A 210-facility network
Yale School of Public Health's Humanitarian Research Lab documented at least 210 facilities across Russia and occupied Ukrainian territory where Ukrainian children have been held since February 2022. Pro-Russian re-education runs at 62% of those sites. Military training—combat drills, parades, drone assembly, grenade throwing, tactical medicine—takes place at roughly 19%. Yale researchers concluded Russia operates "a potentially unprecedented system of large-scale re-education, military training, and dormitory facilities capable of holding tens of thousands of children from Ukraine for long periods of time."
The Russian government directly manages more than half of those sites.
From extracurricular to mandatory
Until now, much of the militarization sat in the margins of children's days. Russia routes Ukrainian children into Yunarmia ("Youth Army"), Orlyata Rossii ("Eaglets of Russia"), Voin ("Warrior"), and Zarnitsa 2.0—uniformed organizations running drills, parades, ideological camps, and lessons in Russian military history. On 17 February, occupation authorities in Luhansk Oblast marked a so-called "Day of the Russian Cadet."
These programs ran alongside school. Cossack classes will run inside it. Occupation authorities are calling the new arrangement "the Cossack component in the educational system." Multiple Ukrainian outlets reported that fifth-graders—children who turned 10 or 11 this year—will be required to attend.

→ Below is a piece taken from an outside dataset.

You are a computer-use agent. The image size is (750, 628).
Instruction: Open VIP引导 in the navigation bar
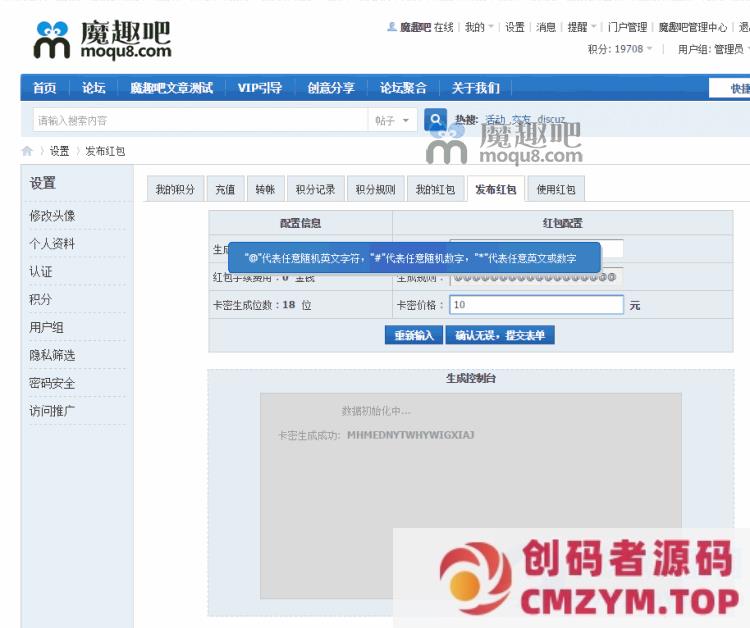pos(259,88)
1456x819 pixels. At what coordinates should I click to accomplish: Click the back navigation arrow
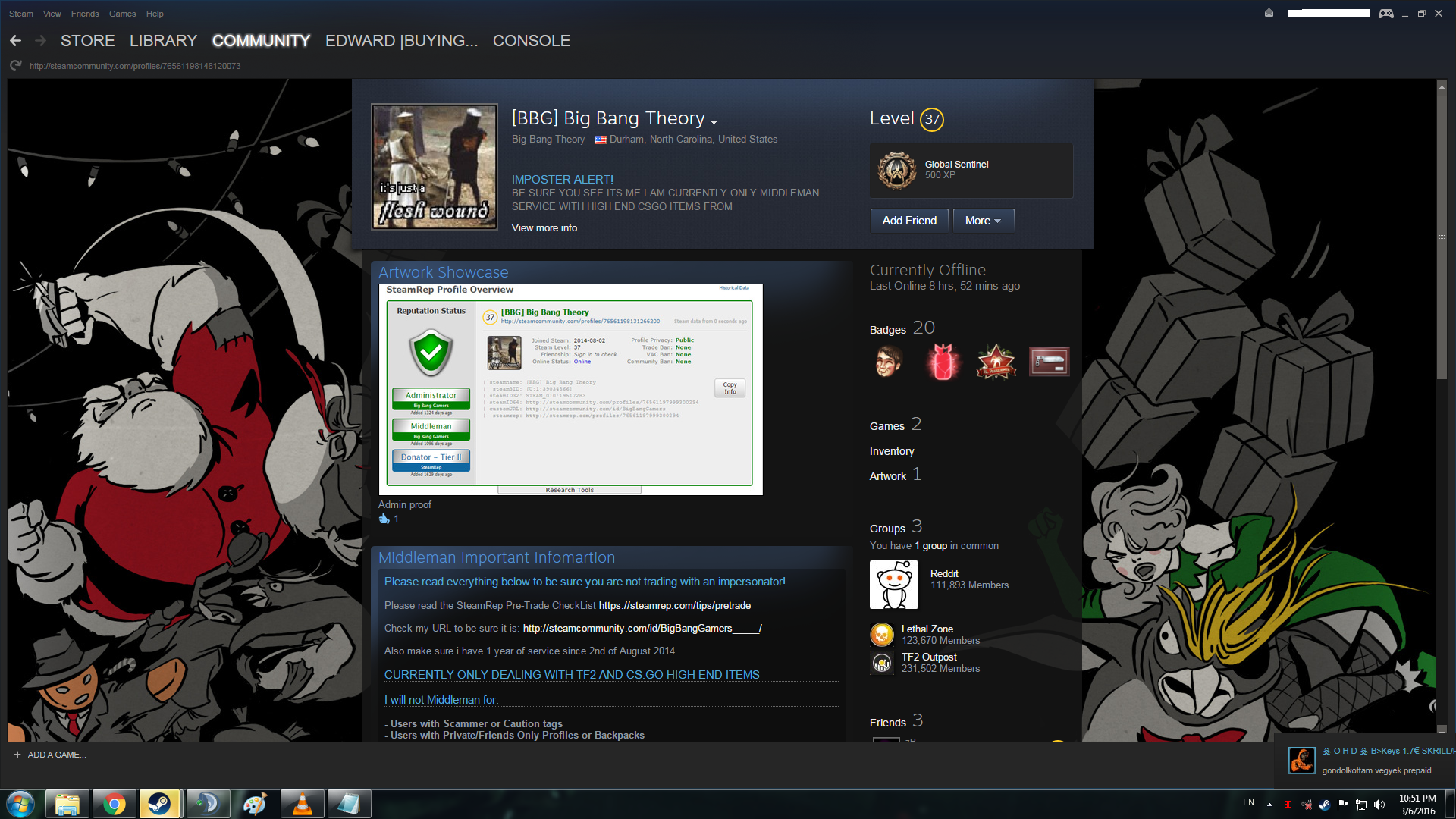[15, 41]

The line keeps moving inward.
The closed loop
This is not only what is happening to children inside occupation. According to Ukraine's Center for Countering Disinformation and the Bring Kids Back UA initiative, children taken from temporarily occupied territories are already being used in operations against Ukraine, including efforts to identify and recruit teenagers in Ukrainian-controlled territory for sabotage and intelligence work. Russia takes them, militarizes them, and turns some of them back toward the country they came from.

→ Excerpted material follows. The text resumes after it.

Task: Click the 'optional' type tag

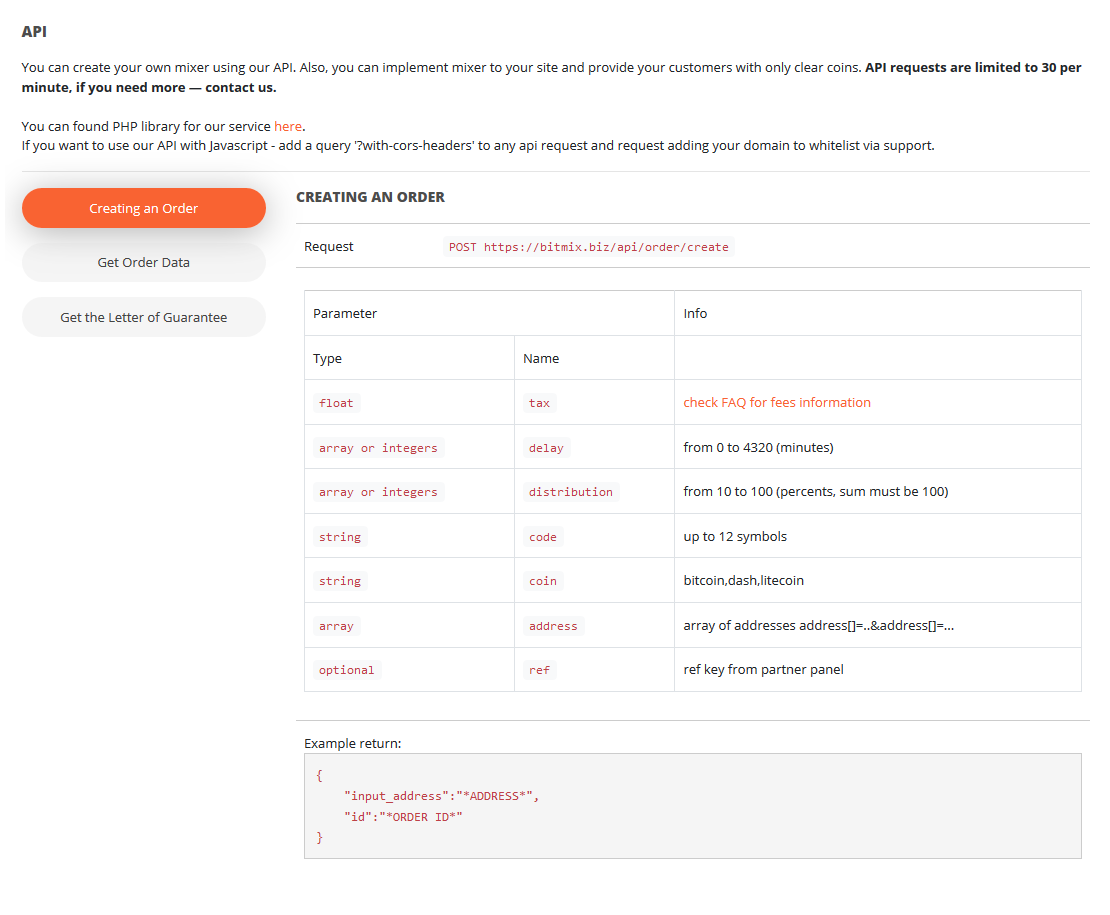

The ICC issued arrest warrants in March 2023 for Vladimir Putin and Russian Children's Rights Commissioner Maria Lvova-Belova for the unlawful deportation of children, classifying it as a war crime. But no court has yet named the system of indoctrination and military training inside that deportation pipeline as a crime against humanity, distinct from the act of transfer itself. Lubinets argues this gap is itself the failure.
The Cossack classes announcement deepens it. A war crime is conduct in war. A crime against humanity is policy. Russia is calling its policy "a component of the educational system."

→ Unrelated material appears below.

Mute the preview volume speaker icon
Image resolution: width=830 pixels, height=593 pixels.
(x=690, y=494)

Ukraine has returned 2,000 children from Russian control since 2022. Tens of thousands more remain. The 42-country international coalition working on returns has not yet been matched by a parallel international effort to give the system holding them a legal name.
Mariupol fifth grade
Russia's 2022 siege of Mariupol killed thousands of civilians and leveled much of the city. The fifth-graders who will sit in Cossack classes this September were five or six years old when it happened. They lived through the basements, the airstrikes on the maternity hospital and the drama theater, the bodies in the streets. Some of them lost parents.
From September, they will be required to learn combat formations from the army that destroyed their city.